Everyone drinks here. I mean everyone: middle-aged men in sharp business suits, young single women in stilettos, teenagers still in their school uniforms, college kids, intellectuals, foreign travellers, housewives out with their neighbours. On weekends it is hard to walk three blocks without seeing someone in last night’s outfit crouched in a corner or by a sewer with a plastic bag, perhaps flanked by a few concerned comrades, but otherwise beyond sleeping it off. On evenings it is difficult to secure space in a crowded restaurant where you cannot audibly hear the drunken laughter emitted by the 26-person table of Japanese coworkers two rooms down. The drinking culture is so omnipresent and so accessible, they sell beer in vending machines. And when a coke-a-cola costs more than a Kirin stout, it’s no mystery why so many turn to the pints until the last round is called.

The drinking culture is so omnipresent and so accessible, they sell beer in vending machines.

Tokyo especially is a shockingly 24hour culture. It is easy to spend only three nights a week actually sleeping, since so much is open after hours. But when you step back and look at the demographics of what stays open through the wee hours of the morning, the picture starts to get a little less fuzzy. At any give 3 am morning on any given street, at least 15 percent of the establishments in the area are open, but they are limited to convenience stores, grocers, restaurants, and, of course, bars. Sentos and onsen (bathhouses) are open late for those wishing to soak or sweat out the excess alcohol, and capsule hotels offer all-night check-in for those unwilling to sleep on park benches until the first train arrives in the morning.

There’s a magic to it, that’s for sure. It’s a unique experience to watch the sun rise at 4:30 in the morning over a far from deserted Shinjuku or Shibuya. And it’s part of the Japanese experience to find yourself on the darker side of rice, potato, or even plum wine.
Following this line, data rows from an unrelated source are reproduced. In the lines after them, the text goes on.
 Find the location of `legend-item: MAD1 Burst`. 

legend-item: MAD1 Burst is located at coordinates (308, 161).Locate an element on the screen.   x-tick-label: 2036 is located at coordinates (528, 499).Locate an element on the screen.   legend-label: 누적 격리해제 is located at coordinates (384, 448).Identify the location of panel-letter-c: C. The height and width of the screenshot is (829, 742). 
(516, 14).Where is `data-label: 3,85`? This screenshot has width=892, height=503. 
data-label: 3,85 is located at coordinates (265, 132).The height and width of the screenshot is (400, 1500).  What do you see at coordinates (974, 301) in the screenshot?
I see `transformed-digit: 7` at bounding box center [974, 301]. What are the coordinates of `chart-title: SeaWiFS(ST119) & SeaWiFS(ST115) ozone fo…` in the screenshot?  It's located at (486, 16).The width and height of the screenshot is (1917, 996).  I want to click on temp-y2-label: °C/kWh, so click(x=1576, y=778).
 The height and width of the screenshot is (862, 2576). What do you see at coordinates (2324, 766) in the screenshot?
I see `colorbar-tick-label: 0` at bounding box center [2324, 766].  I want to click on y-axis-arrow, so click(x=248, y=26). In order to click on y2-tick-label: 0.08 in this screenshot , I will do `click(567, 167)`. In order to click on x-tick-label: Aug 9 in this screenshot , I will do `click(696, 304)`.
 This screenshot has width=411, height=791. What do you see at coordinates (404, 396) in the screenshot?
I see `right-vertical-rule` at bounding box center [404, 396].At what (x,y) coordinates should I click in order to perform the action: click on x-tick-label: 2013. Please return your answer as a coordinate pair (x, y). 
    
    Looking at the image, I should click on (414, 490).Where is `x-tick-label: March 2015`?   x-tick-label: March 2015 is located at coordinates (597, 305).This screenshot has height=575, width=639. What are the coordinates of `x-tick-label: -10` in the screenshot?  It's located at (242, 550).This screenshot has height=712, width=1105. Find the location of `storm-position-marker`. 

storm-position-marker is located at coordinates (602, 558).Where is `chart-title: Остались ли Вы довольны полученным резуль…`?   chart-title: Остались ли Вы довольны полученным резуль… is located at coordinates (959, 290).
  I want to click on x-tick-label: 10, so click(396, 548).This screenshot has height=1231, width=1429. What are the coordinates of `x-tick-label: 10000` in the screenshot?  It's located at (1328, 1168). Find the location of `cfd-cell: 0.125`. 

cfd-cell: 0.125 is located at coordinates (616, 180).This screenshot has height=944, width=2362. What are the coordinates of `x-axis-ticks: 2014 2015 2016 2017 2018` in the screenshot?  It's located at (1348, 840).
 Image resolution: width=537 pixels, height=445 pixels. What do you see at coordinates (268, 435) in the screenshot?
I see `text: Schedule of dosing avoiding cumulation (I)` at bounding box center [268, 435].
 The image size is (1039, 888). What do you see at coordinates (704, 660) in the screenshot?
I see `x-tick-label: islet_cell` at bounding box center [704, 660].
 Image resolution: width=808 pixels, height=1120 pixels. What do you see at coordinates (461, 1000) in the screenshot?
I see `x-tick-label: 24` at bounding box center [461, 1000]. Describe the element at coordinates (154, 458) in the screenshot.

It’s just a part of the culture so upfront it doesn’t take much searching to find even off the beaten path dives.

In any such dive, local or tourist, you can get a Japanese bar-mate to say more about the death penalty or child abduction or global warming than you can anywhere else in the city. Japan likes to present a unified front on a macro and micro scale (both in foreign policy and in day-to-day encounters) that does not take kindly to open discussion of social issues anywhere that isn’t on an anonymous blog. But the bar is a sacred place where politics of any variety can be discussed with little to no retribution needed the morning after. In fact, anything said over a tankard is exempt from the following: being believed, repeated, remembered, or revisited on any occasion for any reason. So drink up, my friends, and find safety in the knowledge that your otherwise uncouth cultural faux pas will not only never be recounted, but will undoubtedly be the most entertaining event of the evening.

If it started with the Nihonshu Fair, it ends in Asakusa, next to Sumida-gawa, above the Flame d’Ore, overlooking the expanse of the city and its many drinking habits as a whole. I’m still standing at the top of my Tokyo game, drinking it all in, and toasting to a city worth visiting.

All you need to know - 8 simple rules for drinking in Japan:

  • 1) Forget about wine. You won’t be able to find it.
  • 2) Never pour your own beverage.
  • 3) Never let your friends’ glasses go empty, always pour them first and full.
  • 4) Keep up, or everyone will blame you for the second bottle of Sapporo they never got.
  • 5) No peeing or puking in the streets, unless you’re by a potted plant or gutter.
  • 6) Though the cups look the same, sake is to be sipped and shochu is to be shot.
  • 7) To toast, pound glasses together and loudly proclaim “Kampai!!”
  • 8) The hangover juice is always by the entrance in any convenience store and always comes in a lime green bottle.